Load with overwrite: This is the default merge strategy. It will load the state of the Cloud Pod into the current LocalStack instance and overwrite the existing state.
Load with basic merge: This merge strategy will load the state of the Cloud Pod into the current LocalStack instance and merge the existing state with the state of the Cloud Pod.
Load with deep merge: This merge strategy will load the state of the Cloud Pod into the current LocalStack instance and merge the existing state with the state of the Cloud Pod. It will also merge the existing state with the state of the Cloud Pod recursively.

State Merge mechanisms with LocalStack Cloud Pods

Testing the Application

After deploying and invoking the Lambdas, first verify the end-to-end ML workflow via the data loading, training, and inference. After successfully running the application and saving a Cloud Pod, re-running the application after Pod restore should yield identical results.

Expected Outputs from Training

Invoke ml-train with: awslocal lambda invoke --function-name ml-train /tmp/test.tmp

Logs show dataset load (1797 samples), training on 50% split, and S3 uploads for model.joblib and test-set.npy.
No explicit accuracy during training (focus is on savings), but the SVM classifier fits successfully.

Expected Outputs from Inference (ml-predict Invocation)

Invoke ml-predict with: awslocal lambda invoke --function-name ml-predict /tmp/test.tmp

Downloads model and test set from S3.
Runs predictions on the test set (898 samples).
Sample prediction result (first 20): [8 8 4 9 0 8 9 8 1 2 3 4 5 6 7 8 9 0 1 2]
Expected accuracy: ~96.9% (calculated as accuracy_score(y_test, predicted)—e.g., 870/898 correct). Full logs in LocalStack output (with DEBUG=1): —> prediction result: [8 8 4 9 0 8 9 8 1 2 3 4 5 6 7 8 9 0 1 2 3 4 5 6 7 8 9 0 1 2 3 4 9 6 7 8 9 … 9 5 4 8 8 4 9 0 8 9 8]

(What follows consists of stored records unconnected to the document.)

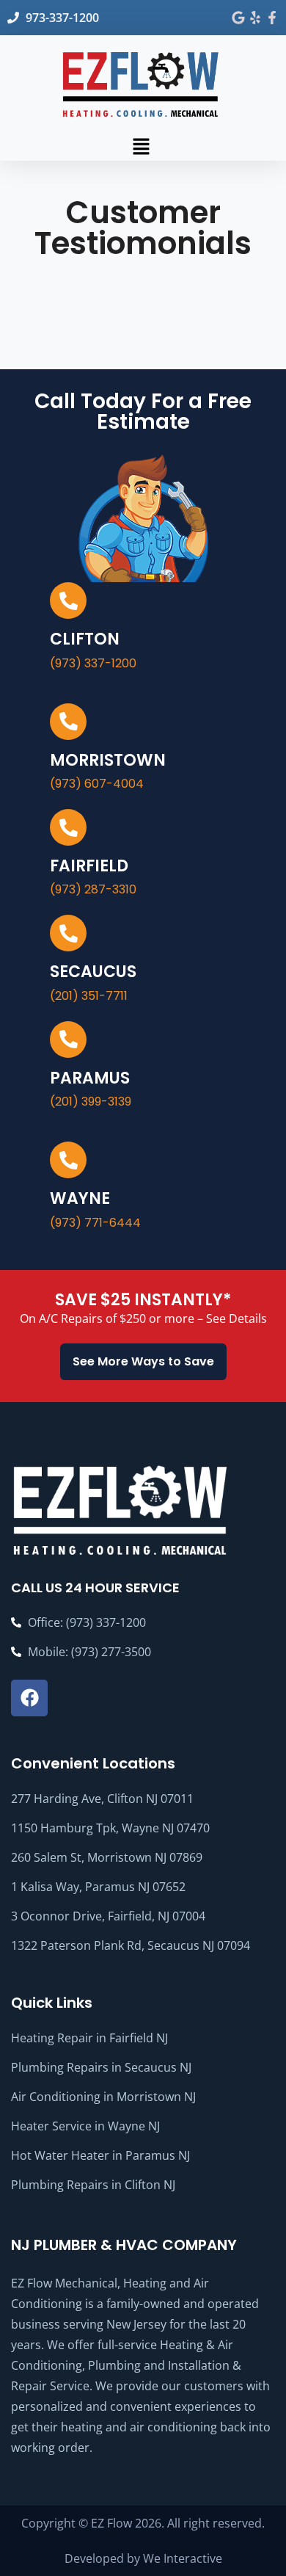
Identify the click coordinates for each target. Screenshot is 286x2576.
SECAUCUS (93, 971)
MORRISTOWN (108, 760)
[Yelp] (255, 17)
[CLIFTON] (68, 600)
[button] (140, 146)
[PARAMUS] (68, 1039)
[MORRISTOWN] (68, 721)
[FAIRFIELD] (68, 827)
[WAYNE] (68, 1160)
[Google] (238, 17)
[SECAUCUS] (68, 933)
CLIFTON (85, 639)
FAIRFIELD (89, 866)
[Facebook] (29, 1698)
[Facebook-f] (272, 17)
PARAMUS (90, 1078)
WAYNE (80, 1198)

To compute accuracy locally (optional extension): Add to infer.py after predictions:

from sklearn.metrics import accuracy_score
# Assuming y_test saved similarly
y_test = np.load('y-test.npy')  # You'd need to save this during training
accuracy = accuracy_score(y_test, predicted)
print(f"Model accuracy: {accuracy:.4f}")

Expected Model accuracy: 0.9689

Validation After Pod Restore

Save Pod: localstack pod save reproducible-ml
(In a new instance) Load: localstack pod load reproducible-ml
Re-invoke ml-predict: Outputs should match exactly, proving state persistence (S3 objects, Lambdas intact).

If a mismatch occurs, check the Pod’s merge strategy (default: overwrite) or logs for S3/Lambda errors.

Conclusion

In conclusion, LocalStack Cloud Pods facilitate collaboration and debugging among team members by allowing the sharing of local cloud infrastructure and instance state. These Cloud Pods can be used to create reproducible environments for various purposes, including machine learning. By using Cloud Pods, teams can work together to create a reproducible environment for their application and share it with other team members. Additionally, Cloud Pods can be used to pre-seed continuous integration (CI) pipelines with the necessary instance state to bootstrap testing environments or to troubleshoot failures in the CI pipeline.

For more information about LocalStack Cloud Pods, refer to the documentation provided. The code for this tutorial, including a Makefile to execute it step-by-step, is available in the LocalStack Pro samples repository on GitHub.